Although her father had dreams of her pursuing a career in journalism, Hazel wanted to be a physician. She enrolled in the University of Sydney in the fall of 1940.
Due to the need for physicians in WWII, Hazel and her classmates were placed in a rigorous, accelerated program, and she graduated with her medical degree in 1945, at the age of 22. She practiced medicine in Australia before moving to New York in 1951, to study in the new field of gynecologic pathology.
In 1953, she became an Assistant in Pathology at the Harvard Medical School. She worked with Dr. A.T. Hertig, considered one of the founding fathers of modern gynecologic pathology. They produced a series of articles (Tumors of the Female Organ, Part 1, Part II and Part III), published between 1956 and 1961, which were considered the standard resource for gynecologic pathology at that time.
In 1969, she was jointly recruited by the Department of Pathology and the Department of Obstetrics & Gynecology at UAB. Dr. Edward E. Partridge, Director of the Comprehensive Cancer Center and Professor of Gynecologic Oncology at UAB, said that “Over the next two and one-half decades her influence on physicians in training at the University of Alabama at Birmingham was absolutely remarkable.”
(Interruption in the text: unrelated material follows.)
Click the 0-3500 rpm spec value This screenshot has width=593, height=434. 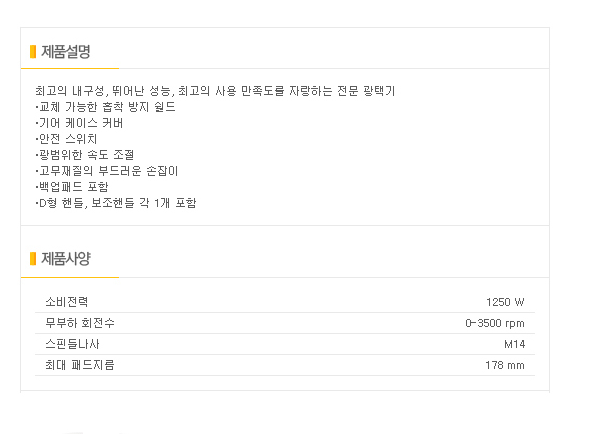click(x=495, y=323)
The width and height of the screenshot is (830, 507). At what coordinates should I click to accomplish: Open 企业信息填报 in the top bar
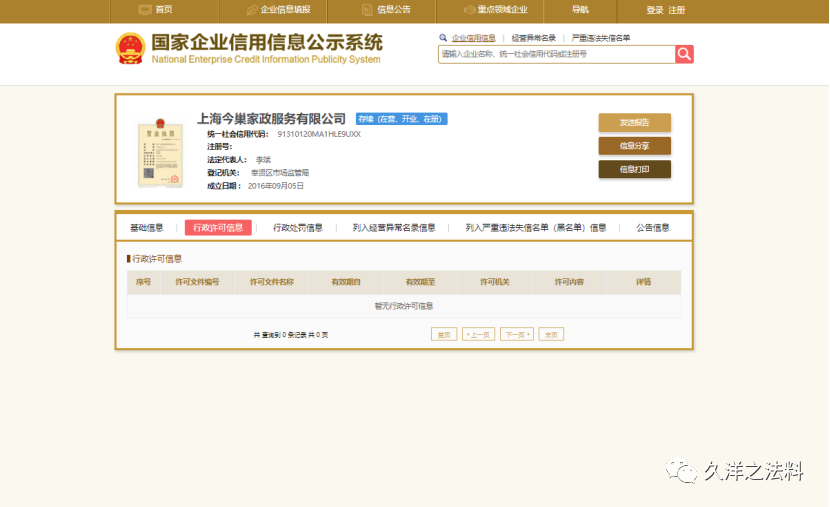279,10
According to Dr. Partridge her influence is still keenly felt by multiple pathologists, obstetrician gynecologists, and gynecologic oncologists throughout the state and the nation. He considers her “a giant among women in medicine in Alabama.”
In 2007, she was among a select few gynecological pathologists from around the world honored in the journal Pathology, by Dr. Robert H. Young, Harvard Medical School, for her influence in the development of modern gynecologic pathology.
Although state law mandated that she retire at age 70, she continued teaching, consulting and publishing as a volunteer.